- Geographic distribution: East Asia
- Linguistic classification: One of the world's sign language families
- Subdivisions: Japanese Sign; Korean Sign?; Taiwanese Sign;

Language codes
- Glottolog: jsli1234

= Japanese Sign Language family =

Group of similar sign languages in East Asia

The Japanese Sign Language (JSL) family is a language family of three sign languages:

- Japanese Sign Language (JSL) family
  - Japanese Sign Language (JSL)
  - Korean Sign Language (KSL)
  - Taiwanese Sign Language (TSL)

There is little difficulty in communication across the three languages.

== History ==
The first Japanese school for the deaf was established in Kyoto in 1878. In 1879, it became a large public school. In the following year, Tokyo opened a large public school for deaf children. Initially, what was being taught in the school located in Kyoto was different from what was being taught in the school in Tokyo. It was not until 1908 where a symposium for educating the hearing impaired was held that the education became more standardized. This symposium is largely responsible for the inception of JSL.

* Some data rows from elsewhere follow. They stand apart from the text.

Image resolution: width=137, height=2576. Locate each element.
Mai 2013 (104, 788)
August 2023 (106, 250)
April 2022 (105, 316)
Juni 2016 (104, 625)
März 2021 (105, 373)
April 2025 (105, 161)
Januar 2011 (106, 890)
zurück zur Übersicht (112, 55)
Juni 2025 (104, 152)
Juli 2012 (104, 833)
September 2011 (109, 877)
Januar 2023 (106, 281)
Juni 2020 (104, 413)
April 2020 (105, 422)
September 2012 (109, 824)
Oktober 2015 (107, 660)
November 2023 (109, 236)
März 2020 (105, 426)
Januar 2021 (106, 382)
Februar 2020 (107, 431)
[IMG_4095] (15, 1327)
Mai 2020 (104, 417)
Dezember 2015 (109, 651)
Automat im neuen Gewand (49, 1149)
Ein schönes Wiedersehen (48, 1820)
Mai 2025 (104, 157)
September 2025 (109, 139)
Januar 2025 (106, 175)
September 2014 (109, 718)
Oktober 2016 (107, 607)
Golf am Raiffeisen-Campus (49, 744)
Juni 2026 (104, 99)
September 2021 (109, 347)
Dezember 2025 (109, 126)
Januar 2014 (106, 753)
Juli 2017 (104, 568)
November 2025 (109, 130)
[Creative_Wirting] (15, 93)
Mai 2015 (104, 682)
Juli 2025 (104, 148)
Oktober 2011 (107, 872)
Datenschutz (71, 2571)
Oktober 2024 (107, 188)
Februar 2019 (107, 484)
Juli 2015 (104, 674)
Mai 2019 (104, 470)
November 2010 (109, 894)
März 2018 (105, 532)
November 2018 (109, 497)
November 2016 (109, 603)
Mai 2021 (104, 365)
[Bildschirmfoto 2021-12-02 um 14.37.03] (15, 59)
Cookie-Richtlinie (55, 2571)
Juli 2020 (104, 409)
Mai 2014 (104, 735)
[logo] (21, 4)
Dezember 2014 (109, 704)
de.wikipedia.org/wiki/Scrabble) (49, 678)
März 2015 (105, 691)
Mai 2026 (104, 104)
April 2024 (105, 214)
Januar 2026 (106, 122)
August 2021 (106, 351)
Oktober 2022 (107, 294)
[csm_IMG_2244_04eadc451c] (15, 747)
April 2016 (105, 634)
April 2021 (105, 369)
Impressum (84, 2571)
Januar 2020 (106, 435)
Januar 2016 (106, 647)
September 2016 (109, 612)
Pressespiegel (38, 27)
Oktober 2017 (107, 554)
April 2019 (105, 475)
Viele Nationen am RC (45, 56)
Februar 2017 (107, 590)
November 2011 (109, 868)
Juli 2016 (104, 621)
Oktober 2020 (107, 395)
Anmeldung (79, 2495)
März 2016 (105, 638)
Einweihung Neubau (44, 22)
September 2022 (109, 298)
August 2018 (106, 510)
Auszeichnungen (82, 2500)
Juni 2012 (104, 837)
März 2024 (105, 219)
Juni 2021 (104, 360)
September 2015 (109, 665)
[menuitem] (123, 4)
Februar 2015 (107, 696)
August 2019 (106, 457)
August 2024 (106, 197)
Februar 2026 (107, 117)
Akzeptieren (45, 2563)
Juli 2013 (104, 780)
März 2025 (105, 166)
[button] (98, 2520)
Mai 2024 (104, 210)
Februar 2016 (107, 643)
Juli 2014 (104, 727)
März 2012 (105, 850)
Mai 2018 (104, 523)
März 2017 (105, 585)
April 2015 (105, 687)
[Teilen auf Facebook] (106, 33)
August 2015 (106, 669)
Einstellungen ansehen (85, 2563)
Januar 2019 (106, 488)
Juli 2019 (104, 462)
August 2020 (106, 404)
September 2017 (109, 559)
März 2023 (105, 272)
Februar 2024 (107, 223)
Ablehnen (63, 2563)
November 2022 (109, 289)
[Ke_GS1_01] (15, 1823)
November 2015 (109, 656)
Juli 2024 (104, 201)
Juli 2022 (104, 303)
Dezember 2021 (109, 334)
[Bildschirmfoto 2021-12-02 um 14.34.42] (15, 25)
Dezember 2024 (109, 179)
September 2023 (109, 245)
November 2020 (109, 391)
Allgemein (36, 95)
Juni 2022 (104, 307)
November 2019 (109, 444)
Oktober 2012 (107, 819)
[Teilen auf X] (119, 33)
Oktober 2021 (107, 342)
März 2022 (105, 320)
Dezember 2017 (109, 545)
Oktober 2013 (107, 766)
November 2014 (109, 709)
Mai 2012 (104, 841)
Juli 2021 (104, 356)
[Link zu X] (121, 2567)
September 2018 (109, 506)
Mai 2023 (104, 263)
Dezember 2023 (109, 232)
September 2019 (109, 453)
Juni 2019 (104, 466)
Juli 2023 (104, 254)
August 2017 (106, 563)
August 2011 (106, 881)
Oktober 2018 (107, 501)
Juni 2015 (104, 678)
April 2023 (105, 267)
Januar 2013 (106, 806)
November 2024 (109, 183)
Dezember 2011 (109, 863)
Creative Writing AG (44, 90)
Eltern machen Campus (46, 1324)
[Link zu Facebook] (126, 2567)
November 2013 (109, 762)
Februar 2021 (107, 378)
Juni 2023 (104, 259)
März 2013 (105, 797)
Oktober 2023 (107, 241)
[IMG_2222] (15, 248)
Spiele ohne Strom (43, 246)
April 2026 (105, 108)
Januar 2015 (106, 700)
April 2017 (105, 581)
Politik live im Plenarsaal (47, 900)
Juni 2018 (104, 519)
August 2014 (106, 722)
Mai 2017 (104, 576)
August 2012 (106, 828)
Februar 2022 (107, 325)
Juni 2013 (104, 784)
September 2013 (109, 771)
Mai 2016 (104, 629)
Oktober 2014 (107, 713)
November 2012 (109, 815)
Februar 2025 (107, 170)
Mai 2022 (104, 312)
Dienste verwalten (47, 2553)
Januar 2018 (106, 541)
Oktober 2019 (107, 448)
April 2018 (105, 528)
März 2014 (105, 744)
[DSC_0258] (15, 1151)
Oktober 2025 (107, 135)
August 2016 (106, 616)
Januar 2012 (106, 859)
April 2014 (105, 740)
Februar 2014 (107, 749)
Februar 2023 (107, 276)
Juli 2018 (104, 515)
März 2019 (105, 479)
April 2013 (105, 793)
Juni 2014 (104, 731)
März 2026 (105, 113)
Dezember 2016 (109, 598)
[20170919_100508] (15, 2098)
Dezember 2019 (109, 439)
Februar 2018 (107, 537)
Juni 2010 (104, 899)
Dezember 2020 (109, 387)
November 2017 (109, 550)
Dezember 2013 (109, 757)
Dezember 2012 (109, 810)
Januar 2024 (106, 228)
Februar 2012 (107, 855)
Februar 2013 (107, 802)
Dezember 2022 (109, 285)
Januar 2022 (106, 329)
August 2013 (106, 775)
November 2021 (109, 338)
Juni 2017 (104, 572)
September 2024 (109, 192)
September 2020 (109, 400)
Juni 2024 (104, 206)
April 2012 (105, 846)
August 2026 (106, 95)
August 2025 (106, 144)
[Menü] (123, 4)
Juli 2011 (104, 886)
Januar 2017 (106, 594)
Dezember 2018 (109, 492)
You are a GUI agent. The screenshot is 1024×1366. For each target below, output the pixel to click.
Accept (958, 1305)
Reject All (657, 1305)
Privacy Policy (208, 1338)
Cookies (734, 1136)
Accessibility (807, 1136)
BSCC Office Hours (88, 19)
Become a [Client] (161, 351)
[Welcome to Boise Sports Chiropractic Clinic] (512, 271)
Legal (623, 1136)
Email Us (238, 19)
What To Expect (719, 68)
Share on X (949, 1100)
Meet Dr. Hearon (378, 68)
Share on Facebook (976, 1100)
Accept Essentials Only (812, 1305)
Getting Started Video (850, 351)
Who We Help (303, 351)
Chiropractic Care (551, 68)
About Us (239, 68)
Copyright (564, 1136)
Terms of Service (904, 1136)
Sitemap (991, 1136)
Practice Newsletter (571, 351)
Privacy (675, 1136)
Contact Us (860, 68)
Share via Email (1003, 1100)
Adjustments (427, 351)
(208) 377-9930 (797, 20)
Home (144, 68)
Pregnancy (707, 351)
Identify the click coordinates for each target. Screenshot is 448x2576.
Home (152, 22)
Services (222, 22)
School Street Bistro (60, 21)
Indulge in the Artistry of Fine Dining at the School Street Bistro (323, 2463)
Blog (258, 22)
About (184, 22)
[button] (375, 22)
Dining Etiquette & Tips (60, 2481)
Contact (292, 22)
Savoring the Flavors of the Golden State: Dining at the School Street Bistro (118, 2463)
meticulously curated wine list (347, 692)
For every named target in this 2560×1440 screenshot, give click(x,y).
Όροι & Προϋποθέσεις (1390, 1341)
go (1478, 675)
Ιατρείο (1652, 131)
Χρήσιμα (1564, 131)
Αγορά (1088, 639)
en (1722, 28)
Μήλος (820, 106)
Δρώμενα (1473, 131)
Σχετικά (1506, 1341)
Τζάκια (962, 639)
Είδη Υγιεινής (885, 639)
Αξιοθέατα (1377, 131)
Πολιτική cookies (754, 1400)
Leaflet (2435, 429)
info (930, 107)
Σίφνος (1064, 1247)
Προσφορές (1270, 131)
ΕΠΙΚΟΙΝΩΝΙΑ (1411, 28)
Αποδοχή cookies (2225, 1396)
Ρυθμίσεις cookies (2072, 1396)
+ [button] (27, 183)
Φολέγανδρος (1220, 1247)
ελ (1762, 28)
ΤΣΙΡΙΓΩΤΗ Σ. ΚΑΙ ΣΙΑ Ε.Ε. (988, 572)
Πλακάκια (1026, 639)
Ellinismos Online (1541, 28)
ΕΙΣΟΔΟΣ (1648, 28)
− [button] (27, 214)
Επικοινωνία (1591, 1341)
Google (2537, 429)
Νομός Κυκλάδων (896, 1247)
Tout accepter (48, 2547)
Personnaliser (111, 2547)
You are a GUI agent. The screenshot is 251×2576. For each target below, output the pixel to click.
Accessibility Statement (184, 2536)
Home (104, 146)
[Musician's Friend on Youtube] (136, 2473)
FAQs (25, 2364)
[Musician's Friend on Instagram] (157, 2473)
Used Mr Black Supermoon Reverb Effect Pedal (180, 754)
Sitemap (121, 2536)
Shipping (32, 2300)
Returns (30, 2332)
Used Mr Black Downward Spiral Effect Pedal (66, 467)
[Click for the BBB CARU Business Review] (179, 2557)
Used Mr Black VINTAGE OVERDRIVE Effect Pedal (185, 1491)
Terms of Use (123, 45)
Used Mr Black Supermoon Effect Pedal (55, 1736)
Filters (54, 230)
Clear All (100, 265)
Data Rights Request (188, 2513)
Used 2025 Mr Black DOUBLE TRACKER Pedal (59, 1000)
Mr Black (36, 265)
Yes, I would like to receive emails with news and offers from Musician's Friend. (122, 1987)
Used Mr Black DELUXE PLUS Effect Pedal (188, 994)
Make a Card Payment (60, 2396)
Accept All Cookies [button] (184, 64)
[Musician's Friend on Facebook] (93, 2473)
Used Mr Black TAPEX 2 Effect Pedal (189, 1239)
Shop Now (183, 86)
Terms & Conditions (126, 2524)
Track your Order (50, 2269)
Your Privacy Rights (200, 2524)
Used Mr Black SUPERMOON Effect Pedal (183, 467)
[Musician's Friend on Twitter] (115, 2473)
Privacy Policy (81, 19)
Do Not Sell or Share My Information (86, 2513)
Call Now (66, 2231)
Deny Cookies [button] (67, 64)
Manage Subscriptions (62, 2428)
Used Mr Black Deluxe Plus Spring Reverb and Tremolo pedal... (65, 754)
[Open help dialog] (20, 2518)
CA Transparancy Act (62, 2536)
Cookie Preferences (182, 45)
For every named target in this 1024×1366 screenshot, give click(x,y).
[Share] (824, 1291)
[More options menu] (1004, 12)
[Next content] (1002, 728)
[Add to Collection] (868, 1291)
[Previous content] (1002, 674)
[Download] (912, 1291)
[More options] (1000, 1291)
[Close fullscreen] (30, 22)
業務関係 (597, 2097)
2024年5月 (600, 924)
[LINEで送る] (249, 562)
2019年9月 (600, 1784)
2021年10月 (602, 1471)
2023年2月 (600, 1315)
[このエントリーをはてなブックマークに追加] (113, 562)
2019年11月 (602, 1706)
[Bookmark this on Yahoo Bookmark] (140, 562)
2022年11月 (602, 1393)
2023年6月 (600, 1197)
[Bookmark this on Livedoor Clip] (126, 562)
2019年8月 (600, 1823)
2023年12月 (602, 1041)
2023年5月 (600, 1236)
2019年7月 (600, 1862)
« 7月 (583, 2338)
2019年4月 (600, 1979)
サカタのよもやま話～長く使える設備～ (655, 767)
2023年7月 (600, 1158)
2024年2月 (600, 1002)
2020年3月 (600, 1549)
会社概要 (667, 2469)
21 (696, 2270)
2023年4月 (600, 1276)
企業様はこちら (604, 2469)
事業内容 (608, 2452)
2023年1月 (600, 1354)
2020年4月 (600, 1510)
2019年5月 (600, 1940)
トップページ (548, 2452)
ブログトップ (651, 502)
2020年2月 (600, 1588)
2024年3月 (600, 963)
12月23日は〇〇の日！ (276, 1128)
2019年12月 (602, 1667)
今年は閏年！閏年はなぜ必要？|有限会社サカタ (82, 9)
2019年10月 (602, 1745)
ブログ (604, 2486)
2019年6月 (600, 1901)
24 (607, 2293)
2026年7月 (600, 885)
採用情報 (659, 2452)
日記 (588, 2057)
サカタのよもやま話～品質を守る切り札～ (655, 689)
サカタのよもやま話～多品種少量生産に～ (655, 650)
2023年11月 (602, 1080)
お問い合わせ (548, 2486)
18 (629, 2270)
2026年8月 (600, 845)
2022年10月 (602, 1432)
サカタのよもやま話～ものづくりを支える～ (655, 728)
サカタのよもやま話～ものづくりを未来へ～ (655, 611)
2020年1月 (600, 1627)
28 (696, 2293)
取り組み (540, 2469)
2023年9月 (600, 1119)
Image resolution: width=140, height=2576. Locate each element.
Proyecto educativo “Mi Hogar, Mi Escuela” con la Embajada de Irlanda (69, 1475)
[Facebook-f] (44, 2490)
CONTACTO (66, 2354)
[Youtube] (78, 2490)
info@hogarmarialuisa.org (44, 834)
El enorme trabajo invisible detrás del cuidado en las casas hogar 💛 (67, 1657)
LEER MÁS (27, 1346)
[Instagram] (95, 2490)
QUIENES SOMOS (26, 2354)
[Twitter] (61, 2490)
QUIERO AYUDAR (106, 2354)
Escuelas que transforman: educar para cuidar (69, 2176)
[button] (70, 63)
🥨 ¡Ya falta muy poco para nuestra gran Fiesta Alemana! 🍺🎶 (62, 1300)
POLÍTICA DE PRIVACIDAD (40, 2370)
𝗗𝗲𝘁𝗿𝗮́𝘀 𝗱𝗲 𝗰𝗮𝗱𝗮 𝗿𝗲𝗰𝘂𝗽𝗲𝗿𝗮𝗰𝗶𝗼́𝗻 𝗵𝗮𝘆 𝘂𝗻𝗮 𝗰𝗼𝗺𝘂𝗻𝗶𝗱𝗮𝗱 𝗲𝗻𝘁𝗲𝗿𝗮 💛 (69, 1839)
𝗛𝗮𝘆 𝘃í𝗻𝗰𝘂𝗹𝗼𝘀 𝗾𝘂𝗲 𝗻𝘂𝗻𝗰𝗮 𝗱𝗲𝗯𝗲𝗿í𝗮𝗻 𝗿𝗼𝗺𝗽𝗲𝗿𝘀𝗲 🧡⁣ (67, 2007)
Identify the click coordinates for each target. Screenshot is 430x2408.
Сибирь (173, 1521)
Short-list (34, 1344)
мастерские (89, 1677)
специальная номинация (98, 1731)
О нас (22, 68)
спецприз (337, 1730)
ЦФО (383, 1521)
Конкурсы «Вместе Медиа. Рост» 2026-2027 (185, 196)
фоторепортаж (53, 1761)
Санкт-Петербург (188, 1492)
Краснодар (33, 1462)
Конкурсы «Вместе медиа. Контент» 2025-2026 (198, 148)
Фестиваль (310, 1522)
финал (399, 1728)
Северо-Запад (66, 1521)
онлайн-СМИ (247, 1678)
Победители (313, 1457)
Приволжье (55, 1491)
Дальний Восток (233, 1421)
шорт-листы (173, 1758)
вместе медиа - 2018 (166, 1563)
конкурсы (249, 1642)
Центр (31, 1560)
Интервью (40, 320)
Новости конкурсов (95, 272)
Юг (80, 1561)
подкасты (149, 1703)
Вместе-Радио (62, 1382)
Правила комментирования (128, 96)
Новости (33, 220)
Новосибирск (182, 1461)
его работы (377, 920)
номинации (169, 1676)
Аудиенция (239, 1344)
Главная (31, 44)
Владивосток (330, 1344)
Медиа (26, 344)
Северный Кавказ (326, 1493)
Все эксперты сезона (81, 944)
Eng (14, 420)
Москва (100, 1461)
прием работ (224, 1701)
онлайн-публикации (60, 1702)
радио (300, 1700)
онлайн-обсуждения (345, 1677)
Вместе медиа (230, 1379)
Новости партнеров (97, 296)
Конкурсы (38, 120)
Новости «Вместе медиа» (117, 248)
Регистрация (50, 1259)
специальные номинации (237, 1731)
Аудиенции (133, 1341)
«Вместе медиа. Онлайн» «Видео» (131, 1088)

JSL's influence in TSL and KSL is largely due to Japan's colonial presence in both Korea and Taiwan respectively. Japan occupied Korea from 1910 to 1945 and Taiwan from 1895 to 1945. During these periods, Japan established schools for the hearing impaired and sent teachers from their previously established Japan schools to teach. According to Ethnologue, sign language had been used in Korea since 1889, predating the Japanese occupation, with use in schools since 1908. TSL dates from 1895, during the colonial period, when two schools for the deaf were established on north and south of the island.

== Functional markers ==
JSL is mutually intelligible with both KSL and TSL. This means that although Japanese, Korean, and Taiwanese Mandarin are unrelated oral languages, someone who uses JSL can effectively communicate with someone who uses TSL or KSL with little difficulty. TSL shares about 60% of its vocabulary with JSL, but the similarities between the languages do not entirely stem from a similar vocabulary. They share many of the same grammatical features. The same can be said about KSL.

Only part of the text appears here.